* **Extract**:
•••
Coda File System

Re: Venus error : mount system call failed

From: Jan Harkes <jaharkes_at_cs.cmu.edu>
Date: Wed, 24 Jul 2002 10:56:18 -0400
On Wed, Jul 24, 2002 at 04:28:49PM +0200, Yann Bloch wrote:
> I have three machines : codascm (192.168.0.182), codarep1
> (192.168.0.176) and codarep2 (192.168.0.101).
> 
> There is only one volume (the root volume), which is replicated on the
> three servers.
> 
> I have a client installed on codascm and codarep1. Sometimes, when I try
> to start the client on codascm (but I remember seeing the same thing
> already on codarep1), I get the message : "CHILD: mount system call
> failed. Killing parent.". What does that mean ?

It typically means that the client is unable to get access to the root
of the 'rootvolume'.

...
> 16:19:39 Venus starting...
> 16:19:47 ResolveMax exceeded...returning EWOULDBLOCK

Ouch, you have a conflict in the root of that rootvolume. Perhaps the
servers cannot see each other, or one of your clients is only talking to
a subset of the rootservers.

Conflicts in the rootvolume are a pain to repair. The /coda mountpoint
isn't really 'owned' by our FS, (mount borrows the inode from the
filesystem we mounted on). And once /coda is turned into a symlink the
repair tools can't even access the hidden /coda/.CONTROL file which is
used to pass special ioctl's to venus.

Here at CMU we typically don't do any read-write stuff in the
rootvolume except for creating some initial mountpoints like /coda/usr,
/coda/projects, etc. I then set the ACL to only allow sysadmins to
write to /coda.
•••
* **Provided material**:
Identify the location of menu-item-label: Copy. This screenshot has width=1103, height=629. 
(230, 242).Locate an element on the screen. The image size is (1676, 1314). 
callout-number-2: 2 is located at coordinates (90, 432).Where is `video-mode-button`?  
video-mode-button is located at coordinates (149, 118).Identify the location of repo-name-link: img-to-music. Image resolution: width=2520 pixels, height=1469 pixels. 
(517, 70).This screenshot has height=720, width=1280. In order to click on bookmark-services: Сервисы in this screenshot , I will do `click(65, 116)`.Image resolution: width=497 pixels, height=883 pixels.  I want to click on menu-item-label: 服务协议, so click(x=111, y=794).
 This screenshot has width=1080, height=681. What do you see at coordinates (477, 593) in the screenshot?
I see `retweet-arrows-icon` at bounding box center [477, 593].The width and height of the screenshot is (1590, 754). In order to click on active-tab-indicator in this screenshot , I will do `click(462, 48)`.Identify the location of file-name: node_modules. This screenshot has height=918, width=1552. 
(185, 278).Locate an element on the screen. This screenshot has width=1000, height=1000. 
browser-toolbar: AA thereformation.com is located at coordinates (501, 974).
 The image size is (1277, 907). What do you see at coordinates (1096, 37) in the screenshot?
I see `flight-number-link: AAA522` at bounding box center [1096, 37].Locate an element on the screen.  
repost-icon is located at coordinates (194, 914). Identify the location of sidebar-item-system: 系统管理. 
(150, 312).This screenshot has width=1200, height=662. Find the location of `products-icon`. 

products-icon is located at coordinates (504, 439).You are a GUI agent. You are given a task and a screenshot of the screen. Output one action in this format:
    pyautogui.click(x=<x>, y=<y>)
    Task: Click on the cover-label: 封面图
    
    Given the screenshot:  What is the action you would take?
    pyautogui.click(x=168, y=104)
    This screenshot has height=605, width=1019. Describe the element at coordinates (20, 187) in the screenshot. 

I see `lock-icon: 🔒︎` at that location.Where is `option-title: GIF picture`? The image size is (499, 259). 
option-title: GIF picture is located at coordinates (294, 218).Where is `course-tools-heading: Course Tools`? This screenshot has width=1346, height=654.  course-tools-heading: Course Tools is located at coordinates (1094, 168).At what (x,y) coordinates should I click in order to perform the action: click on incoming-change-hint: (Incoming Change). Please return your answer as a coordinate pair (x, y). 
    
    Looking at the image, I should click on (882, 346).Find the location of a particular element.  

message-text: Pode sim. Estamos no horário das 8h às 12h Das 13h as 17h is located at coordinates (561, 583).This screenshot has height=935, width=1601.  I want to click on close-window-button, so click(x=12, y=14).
•••
* **Study questions**:
1/ From the Coda File System message, list every machine named along with its IP address.
2/ Write the next part of the Coda File System message, continuing after its last sentence.

* **Responses for each task**:
1/
- codascm (192.168.0.182)
- codarep1 (192.168.0.176)
- codarep2 (192.168.0.101)

2/
If you have an actual conflict in the root of the rootvolume, the
following steps are needed to repair it.

- create a (temporary) volume. Lets say (codaroot.repair)
- force a client to mount this as it's rootvolume.
    (add "rootvolume=codaroot.repair" to /etc/coda/venus.conf and
    restart venus with the -init flag)
- mount the old root volume in this temporary volume.
- repair the conflict.
- remove the rootvolume= config line and reinit venus.

As you can see it's not an easy type of repair.

> 16:19:47 Entering RecovDirResolve (0x7f00000b.0x1.0x1)
> 16:19:47 ComputeCompOps: fid(0x7f00000b.1.1)

I'm guessing your rootvolume is 0x7f00000b.

> 16:20:17 GetVolObj: VGetVolume(7f000002) error 103
> 16:20:17 GetVolObj: VGetVolume(7f000007) error 103
> 16:20:17 GetVolObj: VGetVolume(7f000008) error 103

But some clients are still asking for other volumes, either the
VRDB/VLDB files are not the same on all servers, or some client
still have cached data for purged volumes.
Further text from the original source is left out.